Getting the Mode of Categories with a Formula
I
have pointed out that Excel’s MODE() function does not work when you
supply it with text values as its arguments. Here is a method for
getting the mode using a worksheet formula. It tells you which text
value occurs most often in your data set. You’ll also see how to enter
a formula that tells you how many instances of the mode exist in your
data.
If you don’t want to resort to a pivot chart to get the mode of a group of text values, you can get their mode with the formula
=INDEX(A2:A21,MODE(MATCH(A2:A21,A2:A21,0)))

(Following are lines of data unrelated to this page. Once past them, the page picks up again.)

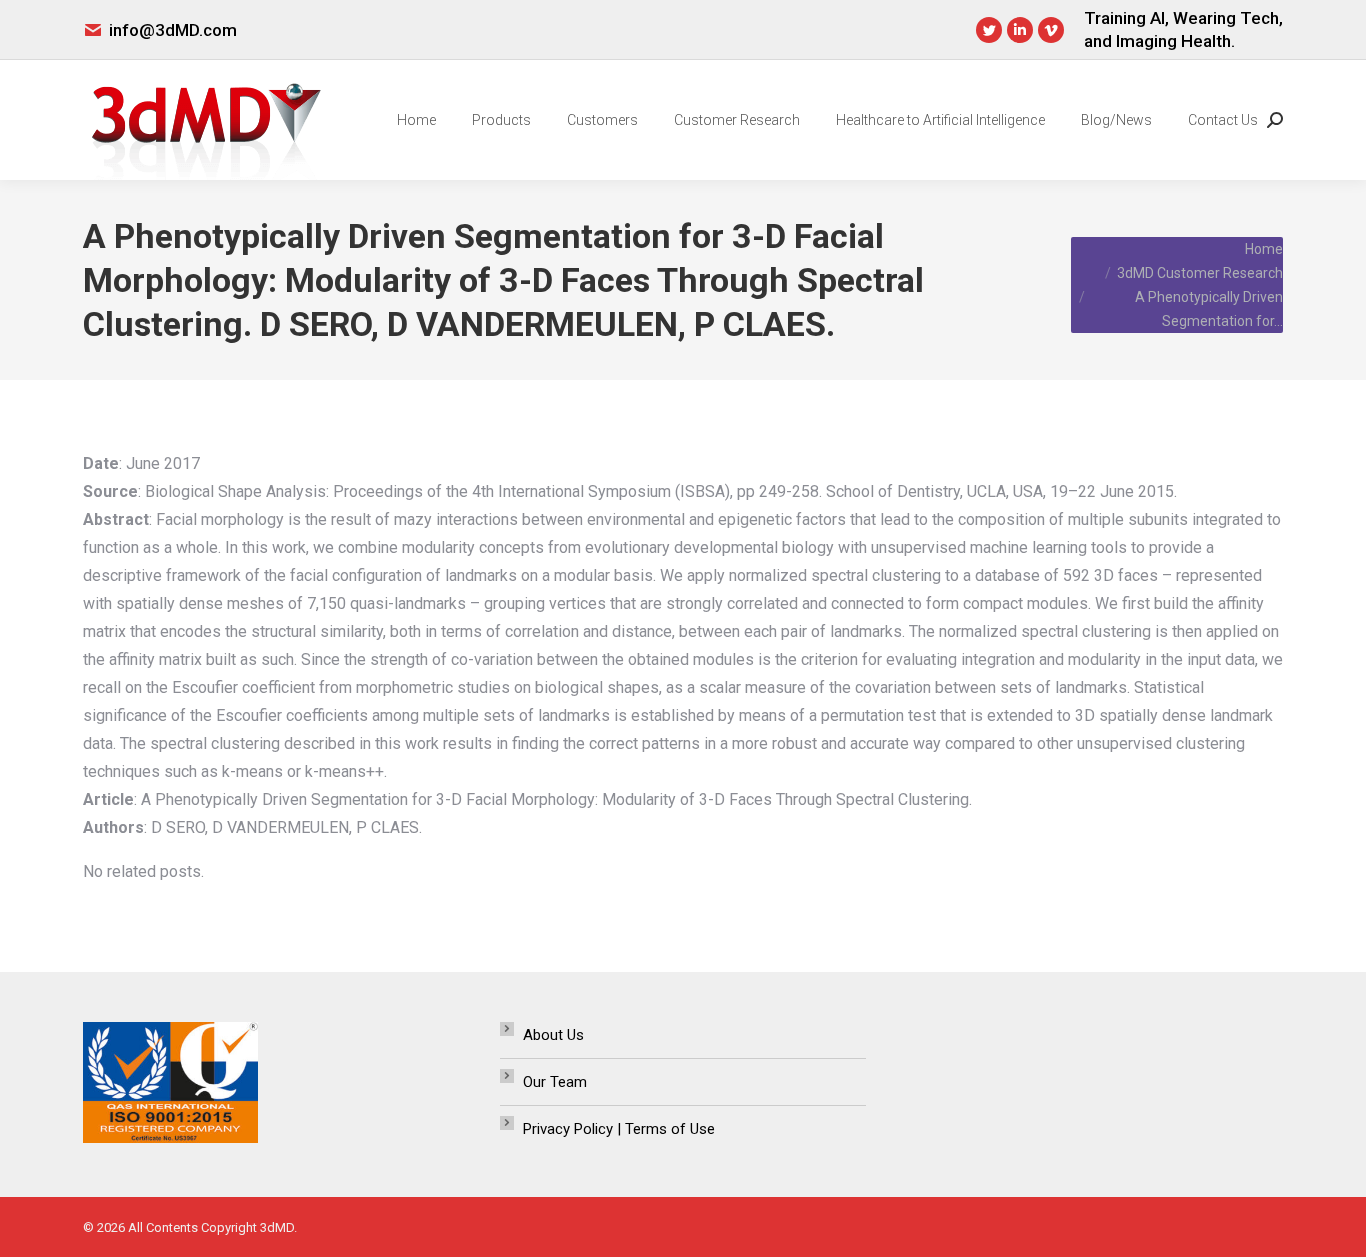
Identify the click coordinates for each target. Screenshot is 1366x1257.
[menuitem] (416, 120)
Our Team (555, 1082)
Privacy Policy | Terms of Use (619, 1129)
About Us (553, 1035)
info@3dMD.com (173, 30)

assuming that the text values are in A2:A21. (The
range could occupy a single column, as in A2:A21, or a single row, as
in A2:Z2. It will not work properly with a multi-row, multicolumn range
such as A2:Z21.)
If you’re somewhat new to Excel, that formula isn’t
going to make any sense to you at all. I structured it, I’ve been using
Excel frequently since 1994, and I still have to stare at the formula
and think it through before I see why it returns the mode. So if the
formula seems baffling, don’t worry about it. It will become clear in
the fullness of time, and in the meantime you can use it to get the
modal value for any set of text values in a worksheet. Simply replace
the range address A2:A21 with the address of the range that contains
your text values.
Briefly, the components of the formula work as follows:
The MATCH() function returns the position in
the array of values where each individual value first appears. The
third argument to the MATCH() function, 0, tells Excel that in each
case an exact match is required and the array is not necessarily
sorted. So, for each instance of Ford in the array, MATCH() returns 1;
for each instance of Toyota, it returns 2; for each instance of GM, it
returns 4.
The results of the MATCH()
function are used as the argument to MODE(). In this example, there are
twenty values for MODE() to evaluate: some equal 1, some equal 2 and
some equal 4. MODE() returns the most frequently occurring of those
numbers.
The result of MODE() is used as
the second argument to INDEX(). Its first argument is the array to
examine. The second argument tells it how far into the array to look.
Here, it looks at the first value in the array, which is Ford. If, say,
GM had been the most frequently occurring text value, MODE() would have
returned 4 and INDEX() would have used that value to find GM in the
array.
Using an Array Formula to Count the Values
With the modal value (Ford, in this example) in
hand, we still want to know how many instances there are of that mode.
This section describes how to create the array formula that counts the
instances.
Figure 2 also shows, in cell C2, the count of the number of records that belong to the modal value. This formula provides that count:
=SUM(IF(A2:A21=C1,1,0))
The formula is an array formula, and must be entered
using the special keyboard sequence Ctrl+Shift+Enter. You can tell that
a formula has been entered as an array formula if you see curly
brackets around it in the formula box. If you array enter the prior
formula, it will look like this in the formula box:
{=SUM(IF(A2:A21=C1,1,0))}
But don’t supply the curly brackets yourself. If you do, Excel interprets this as text, not as a formula.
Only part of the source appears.